Informações sobre o medicamento
Os medicamentos oncológicos pertencem a Assistência Oncológica, dessa forma não integram a Relação Nacional de Medicamentos Essenciais (RENAME). Em relação a assistência oncológica, o medicamento letrozol está citado nos Protocolos Clínicos e Diretrizes Terapêuticas em Oncologia e nas Diretrizes Diagnósticas e Terapêuticas do Carcinoma de Mama (CID10 C50.0, C50.1, C50.2, C50.3, C50.4, C50.5, C50.6, C50.8, C50.9). Entretanto, cabe salientar que os CACON e UNACON são os responsáveis pela escolha de medicamentos e protocolos a serem ofertados à população.
Para mais informações acerca do fluxo da rede assistencial em oncologia no SUS, clique em Tratamento oncológico no SUS.
Os endereços e contatos dos CACON e UNACON existentes em Santa Catarina podem ser consultados em Endereços/Contatos CACON/UNACONs.
- Considerações:
De acordo com a Resolução Normativa - RN nº 465, de 24 de fevereiro de 2021 os Planos de Saúde devem fornecer obrigatoriamente aos seus beneficiados, no mínimo, o descrito nesta RN e seus Anexos podendo oferecer cobertura maior por sua iniciativa ou mediante expressa previsão no instrumento contratual referente ao plano privado de assistência à saúde. Dentre as Terapias Antineoplásicas Orais para Tratamento do Câncer, que pertencem à referência básica para cobertura mínima obrigatória, encontra-se o medicamento letrozol indicado para o tratamento neoadjuvante, adjuvante ou metastático em mulheres na pós-menopausa com tumores receptor hormonal positivo, conforme disposto em bula. Sendo, portanto, sua cobertura obrigatória pelas operadoras de planos de saúde.

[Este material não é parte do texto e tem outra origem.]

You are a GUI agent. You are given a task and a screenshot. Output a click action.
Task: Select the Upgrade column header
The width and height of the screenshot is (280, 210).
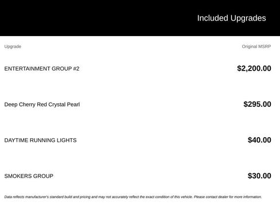13,46
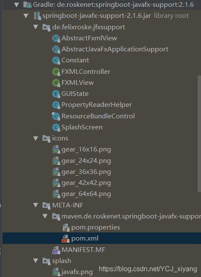Collapse the splash folder arrow
This screenshot has width=201, height=277.
click(36, 261)
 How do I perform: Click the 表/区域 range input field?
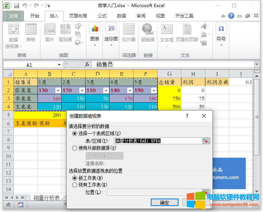pos(157,141)
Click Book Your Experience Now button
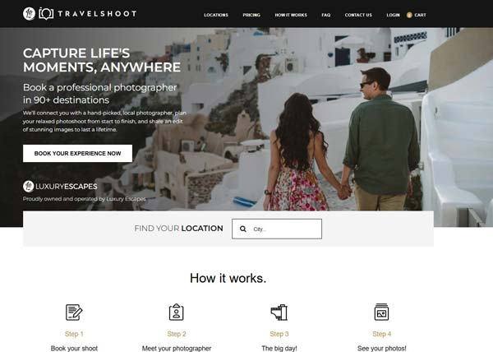Screen dimensions: 493x352 click(78, 154)
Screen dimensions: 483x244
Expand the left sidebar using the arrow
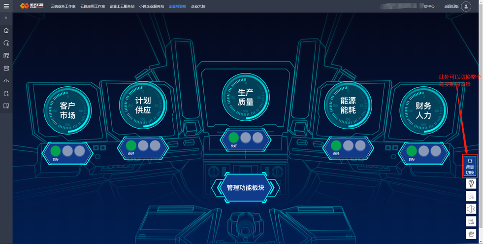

Informações sobre o financiamento do medicamento
Os recursos para custeio dos tratamentos oncológicos advêm do bloco de financiamento da Assistência à Saúde de Média e Alta Complexidade. Neste caso, com exceção de alguns quimioterápicos de aquisição centralizada, os custos dos CACONs e UNACONs com o fornecimento dos procedimentos cirúrgicos, radioterápicos, iodoterápicos e demais quimioterápicos para pacientes oncológicos é ressarcido pela União com valores pré estabelecidos via APAC (autorização de procedimentos de alta complexidade).
Portanto, os medicamentos oncológicos não fazem parte da lista de medicamentos dos Grupos 1A, 1B e 2 do Componente Especializado da Assistência Farmacêutica - CEAF, sendo que o elenco de medicamentos ofertados pelos CACONs e UNACONs é livremente escolhido pela instituição levando em consideração as portarias publicadas pelo MS bem como os valores de APAC definidos pelo ente Federal para cada tipo de tratamento.
Referências
- ↑ Classe Terapêutica do Medicamento Femara ® - Registro ANVISA
- ↑ Classe Terapêutica do Medicamento Noazy ® - Registro ANVISA
- ↑ Grupo ATC
- ↑ Código ATC
- ↑ Bula do medicamento Femara ® - Bula do profissional
As demais referências utilizadas para elaboração deste medicamento constam em forma de link no decorrer do texto.